DOCUMENT SECTION:

The upstream team takes the same feature and spends the first chunk of time, more time than feels comfortable, doing nothing that looks like progress. They are writing the spec. Arguing about the data model. Walking the edge cases. Producing a design document that is genuinely thought through, the kind of artifact the Agile era taught us to be embarrassed about. Then they direct an AI to build the whole coherent thing in something close to one pass, against that design, with heavy continuous verification. The building is fast because the thinking is done. And when reality pushes back, as it will, they revise the design and rebuild against it, cheaply, because that is now cheap.
The first team will look busier. The second team will ship something that holds together, in less total human time, with the expensive human attention spent on the one thing that is actually expensive: the design.
Where the other methodologies sit on this
It helps to place the usual suspects on a single axis: how much do you commit to understanding a whole body of work before you build it, and at what level of granularity do you bet? Most of the well-known methodologies are really just different answers to that one question, and AI just moved the right answer.
Classic Scrum
The dominant default. Work is sliced into small stories, pointed, and committed to a two-week sprint. The granularity is tiny by design, and upfront thinking is deliberately minimized in favor of inspect-and-adapt. This is the methodology most exposed by the new economics, because its entire risk model assumes that building is expensive and that small batches are how you keep a wrong bet cheap. When building is cheap and the wrong bet is a design problem, Scrum is optimizing the variable that stopped mattering and starving the one that now dominates.
Kanban
Better adapted than Scrum, because it drops the artificial sprint boundary and the estimation theater and just manages a continuous flow with work-in-progress limits. But Kanban is agnostic about where the thinking happens. It will move a beautifully shaped card and a thoughtless one across the board with equal serenity. It solves the cadence problem, not the upstream-design problem, so it pairs well with a design-first approach but doesn't supply one.

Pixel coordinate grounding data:
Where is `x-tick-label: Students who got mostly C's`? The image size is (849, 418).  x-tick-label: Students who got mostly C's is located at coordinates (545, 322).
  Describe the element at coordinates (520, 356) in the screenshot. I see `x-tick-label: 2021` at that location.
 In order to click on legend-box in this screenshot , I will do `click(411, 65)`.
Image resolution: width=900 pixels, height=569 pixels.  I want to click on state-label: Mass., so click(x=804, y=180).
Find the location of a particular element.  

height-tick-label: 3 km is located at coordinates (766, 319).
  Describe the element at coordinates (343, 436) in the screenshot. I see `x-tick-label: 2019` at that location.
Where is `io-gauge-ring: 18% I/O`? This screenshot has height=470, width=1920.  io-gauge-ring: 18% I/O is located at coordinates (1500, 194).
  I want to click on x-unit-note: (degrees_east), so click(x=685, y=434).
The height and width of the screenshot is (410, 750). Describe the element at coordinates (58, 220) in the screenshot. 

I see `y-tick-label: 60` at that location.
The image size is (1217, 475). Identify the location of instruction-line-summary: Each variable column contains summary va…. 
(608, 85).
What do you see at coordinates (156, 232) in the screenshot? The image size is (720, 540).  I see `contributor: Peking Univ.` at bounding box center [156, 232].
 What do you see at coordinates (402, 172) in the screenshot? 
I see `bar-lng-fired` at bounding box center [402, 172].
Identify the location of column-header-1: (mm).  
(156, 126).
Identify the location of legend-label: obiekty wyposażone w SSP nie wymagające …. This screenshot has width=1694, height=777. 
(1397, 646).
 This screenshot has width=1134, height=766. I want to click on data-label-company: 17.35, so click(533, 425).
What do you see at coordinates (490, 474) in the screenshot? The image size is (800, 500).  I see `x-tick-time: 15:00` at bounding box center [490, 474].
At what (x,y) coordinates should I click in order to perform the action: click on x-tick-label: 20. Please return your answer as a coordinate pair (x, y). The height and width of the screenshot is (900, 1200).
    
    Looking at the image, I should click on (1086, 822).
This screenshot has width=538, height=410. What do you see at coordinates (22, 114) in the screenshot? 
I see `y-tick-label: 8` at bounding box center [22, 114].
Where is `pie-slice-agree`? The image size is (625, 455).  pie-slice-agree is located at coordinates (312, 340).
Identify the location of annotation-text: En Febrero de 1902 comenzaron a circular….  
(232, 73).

PROBLEM DESCRIPTION:
From the text on software development methodologies, reproduce the part that begins at the words "The upstream team" and ends after the words "is now cheap.".

ANSWER AREA:
The upstream team takes the same feature and spends the first chunk of time, more time than feels comfortable, doing nothing that looks like progress. They are writing the spec. Arguing about the data model. Walking the edge cases. Producing a design document that is genuinely thought through, the kind of artifact the Agile era taught us to be embarrassed about. Then they direct an AI to build the whole coherent thing in something close to one pass, against that design, with heavy continuous verification. The building is fast because the thinking is done. And when reality pushes back, as it will, they revise the design and rebuild against it, cheaply, because that is now cheap.